* _CONSIGNE DE TRAVAIL_
Résumez en deux phrases le texte sur la contestation en Haïti.

* _TEXTE ÉTUDIÉ_
► Pour la population haïtienne descend-elle dans la rue ?

Depuis une semaine, de nombreuses manifestations tournant parfois à l’émeute secouent l’ensemble du territoire de Haïti. Les manifestants, qui protestent contre le clientélisme et la corruption, organisent depuis le jeudi 7 février une opération baptisée « Pays lock ». Ils installent des barrières et des barricades afin de paralyser le pays, tout en réclamant la démission du gouvernement. L’action de blocage fonctionne. Le quotidien national Le Nouvelliste indiquait dès le mardi 11 février que de nombreuses pompes à essences n’étaient plus approvisionnées. Les urgences de l’hôpital général, mais aussi la dernière maternité ouverte de Port-au-Prince, la capitale, ont fermé leurs portes mercredi 13 février en raison de pénuries d’électricité, d’eau et d’oxygène.

Haïti se soulève contre la corruption

Cet embrasement intervient à la suite de la publication d’un rapport de la Cour Supérieure des Comptes (CSC) haïtienne après un audit réalisé sur des projets financés par des prêts effectués dans le cadre de l’alliance PetroCaribe. Cette alliance mise en place entre le Venezuela et Haïti en 2008 a permis de récolter 4 milliards de dollars (3,55 milliards d’euros) de fonds jusqu’en 2016.

►Que contient le rapport de la Cour Supérieure des Comptes ?

Le rapport conclut un audit effectué sur des projets suspects dans lesquels la Cour soupçonne des fraudes. Mais selon Frédéric Thomas, chargé d’étude au Centre tricontinental (CETRI), « seuls 10 % des quelque 400 projets ont pu être traités, car les administrations et les ministères visés ont traîné à remettre les documents demandés par la Cour ».

Le rapport incrimine une quinzaine d’anciens premiers ministres et ministres, ainsi que des sociétés dominicaines et haïtiennes. « Ils se sont servis de l’état d’urgence suite aux catastrophes naturelles pour contourner les appels d’offres et les contrôles », explique Frédéric Thomas. Le montant des détournements est estimé à près de 2,5 milliards de dollars, soit presque autant que la dette nationale.

L’actuel président haïtien, Jovenel Moïse, est lui aussi mis en cause. Deux de ses anciennes sociétés, Agritrans S.A et Comphener S.A, auraient bénéficié des fonds de PetroCaribe. La CSC souligne l’absence de contrats signés dans une subvention accordée pour la réfection de routes. « Durant sa campagne en 2016, le président Moïse avait fait beaucoup de promesses qu’il n’a pas tenu, notamment en matière de lutte contre la corruption, et cela s’est retourné contre lui ».

► Le bilan humain pourrait s’alourdir

Haïti est le pays le plus pauvre d’Amérique centrale, et la corruption y est endémique. Les révélations ont mis le feu aux poudres. En 2018, l’ONG Transparency International classait Haïti à la 161e place sur 180 dans son Indice de perception de la corruption. L’État est aussi miné par les violences. Pour Frédéric Thomas, « l’insécurité peut encore s’accroître avec les manifestations. Il faut espérer que le gouvernement ne poursuive pas une politique du pire en réprimant toute contestation ». En novembre 2018, le massacre de La Saline avait coûté la vie à 71 personnes et certains habitants avaient alors dénoncé une répression des autorités après les manifestations d’octobre 2018.

Malgré les contestations, il n’y a pas d’alternative crédible aux caciques politiques haïtiens. « C’est du côté de la jeunesse qu’il y a de l’espoir car il n’existe pas d’alternative crédible dans la sphère politique, conclut le chargé d’étude. Il faudra une dynamique de convergence des mouvements pour créer une base électorale solide et enfin développer les potentialités du pays. ».

* _DONNÉES FOURNIES_
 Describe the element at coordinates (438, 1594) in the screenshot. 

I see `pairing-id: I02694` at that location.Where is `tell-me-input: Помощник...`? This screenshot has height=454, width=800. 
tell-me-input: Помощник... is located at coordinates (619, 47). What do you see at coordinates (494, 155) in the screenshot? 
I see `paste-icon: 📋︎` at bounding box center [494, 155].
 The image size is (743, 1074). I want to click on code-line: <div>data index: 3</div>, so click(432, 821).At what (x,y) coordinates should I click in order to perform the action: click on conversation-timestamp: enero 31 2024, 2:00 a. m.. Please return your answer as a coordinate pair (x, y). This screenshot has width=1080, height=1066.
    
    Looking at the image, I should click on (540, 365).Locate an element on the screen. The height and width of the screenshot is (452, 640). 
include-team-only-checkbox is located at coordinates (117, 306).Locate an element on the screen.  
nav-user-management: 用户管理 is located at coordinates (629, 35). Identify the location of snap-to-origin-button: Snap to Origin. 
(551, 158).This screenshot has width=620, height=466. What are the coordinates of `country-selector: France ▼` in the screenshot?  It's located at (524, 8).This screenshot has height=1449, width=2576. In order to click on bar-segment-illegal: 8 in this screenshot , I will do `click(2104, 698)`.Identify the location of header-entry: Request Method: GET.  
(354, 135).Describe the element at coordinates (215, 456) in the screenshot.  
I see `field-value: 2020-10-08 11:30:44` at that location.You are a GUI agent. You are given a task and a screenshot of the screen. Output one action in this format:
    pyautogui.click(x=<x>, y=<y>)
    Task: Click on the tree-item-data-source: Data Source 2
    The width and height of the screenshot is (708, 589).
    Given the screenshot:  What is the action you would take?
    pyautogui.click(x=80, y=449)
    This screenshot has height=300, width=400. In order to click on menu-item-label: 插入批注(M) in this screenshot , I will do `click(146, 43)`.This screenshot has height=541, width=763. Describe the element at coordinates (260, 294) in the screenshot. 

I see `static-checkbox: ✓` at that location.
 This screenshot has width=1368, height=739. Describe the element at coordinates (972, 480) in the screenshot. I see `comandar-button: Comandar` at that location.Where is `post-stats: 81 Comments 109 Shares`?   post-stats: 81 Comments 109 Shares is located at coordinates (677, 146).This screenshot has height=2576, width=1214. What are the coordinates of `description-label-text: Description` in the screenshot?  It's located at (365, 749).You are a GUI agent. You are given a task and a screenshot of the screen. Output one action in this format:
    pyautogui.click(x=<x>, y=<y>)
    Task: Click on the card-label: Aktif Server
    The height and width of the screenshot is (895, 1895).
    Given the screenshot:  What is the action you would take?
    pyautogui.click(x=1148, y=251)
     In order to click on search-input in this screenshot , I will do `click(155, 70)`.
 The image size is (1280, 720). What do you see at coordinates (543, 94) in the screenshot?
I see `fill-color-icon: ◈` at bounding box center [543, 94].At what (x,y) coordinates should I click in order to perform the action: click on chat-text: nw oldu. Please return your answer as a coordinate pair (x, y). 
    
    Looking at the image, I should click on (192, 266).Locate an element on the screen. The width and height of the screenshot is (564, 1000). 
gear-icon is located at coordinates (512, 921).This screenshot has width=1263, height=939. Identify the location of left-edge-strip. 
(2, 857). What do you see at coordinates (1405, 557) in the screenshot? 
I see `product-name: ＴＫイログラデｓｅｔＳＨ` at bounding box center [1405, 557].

* _CORRIGÉ DE L'EXERCICE_
Depuis le 7 février, des manifestants qui dénoncent le clientélisme et la corruption paralysent Haïti par des barricades dans le cadre de l'opération « Pays lock » et réclament la démission du gouvernement, ce qui a entraîné des pénuries et la fermeture de services hospitaliers à Port-au-Prince. Ce soulèvement fait suite à un rapport de la Cour Supérieure des Comptes sur les fonds PetroCaribe, qui estime les détournements à près de 2,5 milliards de dollars et met en cause d'anciens premiers ministres et ministres ainsi que le président Jovenel Moïse.